Less Than 2% of the Medical Interpreters We Work with Are Certified. Here’s Why That’s the Most Honest Answer. 

Man sitting at his desk smiling. He's holding and looking at two pieces of paper comparing qualified vs. certified interpreters.

We get asked about certification all the time.  

“What percentage of your healthcare interpreters are certified?”  

Our answer is less than 2%. And, almost without exception, that number lands like a thud. 

It’s the reality of the profession, and the instinct to push back is worth taking seriously. The concern isn’t with our 2%. The concern is with the misunderstanding about what medical interpreter certification actually looks like in the industry.  

Let’s take a closer look. 

There Are Two Nationally Recognized Certifications in Healthcare Interpreting 

In the U.S., two independent bodies certify healthcare interpreters: the Certification Commission for Healthcare Interpreters (CCHI) and National Board of Certification for Medical Interpreters (NBCMI). 

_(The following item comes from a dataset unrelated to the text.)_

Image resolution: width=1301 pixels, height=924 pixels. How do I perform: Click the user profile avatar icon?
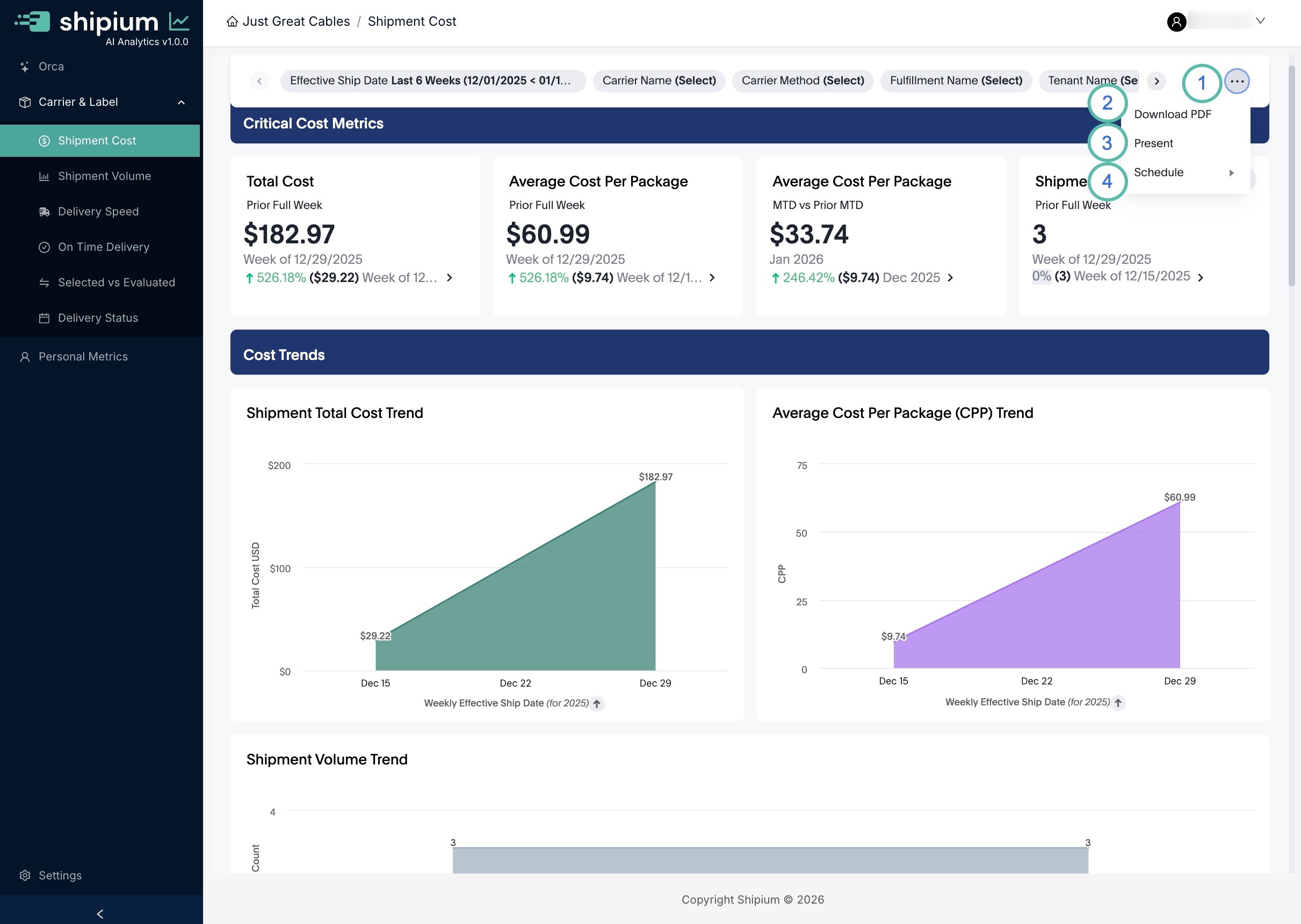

Both credentials require documented language proficiency, a minimum of 40 hours of formal interpreter training, passing scores on independently developed written and oral exams, and ongoing continuing education for renewal.  

Full certification requires an oral exam, but the oral exam for both CCHI and NBCMI certifications only exists for a limited number of languages. 

CCHI’s full interpreter bilingual performance exam exists for Spanish, Arabic, and Mandarin. 

NBCMI’s written and oral exam covers Spanish, Mandarin, Russian, Cantonese, Korean, and Vietnamese. 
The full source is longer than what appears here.